Create a transparent migration from holding a microphone and talking nonstop into the digital dictation system to holding a microphone and navigating the screen as simply as possible—that’s the biggest change in a speech recognition process. So as much as you can make it resemble the prior workflow, at least initially, the quicker your adoption of this is going to be and the better the response you’re going to receive. When everybody is reasonably happy, begin to introduce some more sophisticated utilization of the tool.
RT: Mount Sinai is a sizable facility with, I presume, substantial IT support. How much IT hand-holding was involved in getting this up and running?
Mendelson: This was all supported by our radiology IT subsection. One person was assigned to this full time and was responsible for doing most of the training. His supervisor, the radiology IT administrator, provided some additional help throughout the entire process. But let’s assume that it was like another quarter FTE [full-time employee]. So we did the 30 days with 1 1/4 FTEs.
RT: So now you’re running pretty well. How do you see all that fitting into the future of informatics, images, and records?
Mendelson: Today the major gain is reduced cost and increased quality of care because you deliver that report much faster. Turnaround time is much shorter than it used to be; that’s a quality issue. Those are the two major gains in this time frame.
Looking ahead, these products have the ability to handle macros and templates basically enable structured reporting. Now we’re just at the beginning of that. But structured reporting, if you believe the mantra, someday will provide an improved way of providing quality metrics because if you force certain elements to always be present in a report, there’s a quality improvement.

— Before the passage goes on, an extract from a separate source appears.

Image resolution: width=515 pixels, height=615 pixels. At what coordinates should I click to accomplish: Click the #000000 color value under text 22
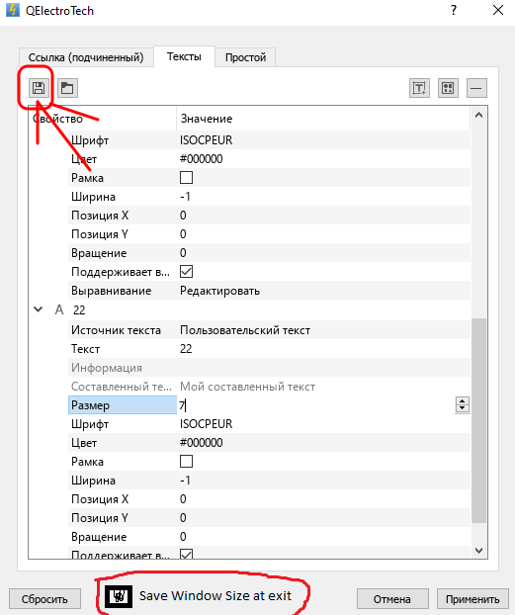tap(202, 442)
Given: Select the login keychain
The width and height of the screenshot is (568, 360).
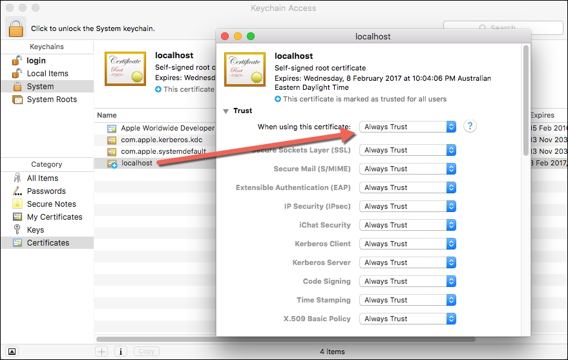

You should also be able to data mine structured reports better than you can data mine free text. We expect to see a lot of quality initiatives downstream based on this idea.
You can also provide better decision support based on structured text. That should prove useful to the clinician. I’m not talking about decision support on order entry—that’s another field altogether in which there is great interest. I’m talking about recognizing certain buzzwords in structured text that can trigger events with an electronic medical record. Ultimately, that will be very useful.
RT: Where is Mount Sinai on the path to electronic records?
Mendelson: Mount Sinai is about two thirds to three quarters of the way through implementing Epic EMR in our ambulatory environment. We’ve contracted to use Epic in our inpatient environment, too. The implementation go-live date is targeted at the end of 2011 on the inpatient side. We are fully interfaced for our reports to get into the EMR when they’re ready. They get there now, actually.
RT: Are many of your affiliated practices and doctors with privileges getting involved with the EMR? The end game is implementing an electronic system that has all of a patient’s information. Is there much of that or is it still pretty fragmented?
Mendelson: Most of the world is pretty fragmented. I wear a second hat at Mount Sinai; I’m the chief of clinical informatics. Some of the issues I’m dealing with right now happen to be interoperability between disparate EMRs. We’re just at the beginning of that. From what I can tell, with the exception of some very few, limited pilot projects across the country, there’s very little integrated data sharing across enterprises. The stimulus package was really meant to foster getting over that in the next few years, but we’re just at the beginning of that.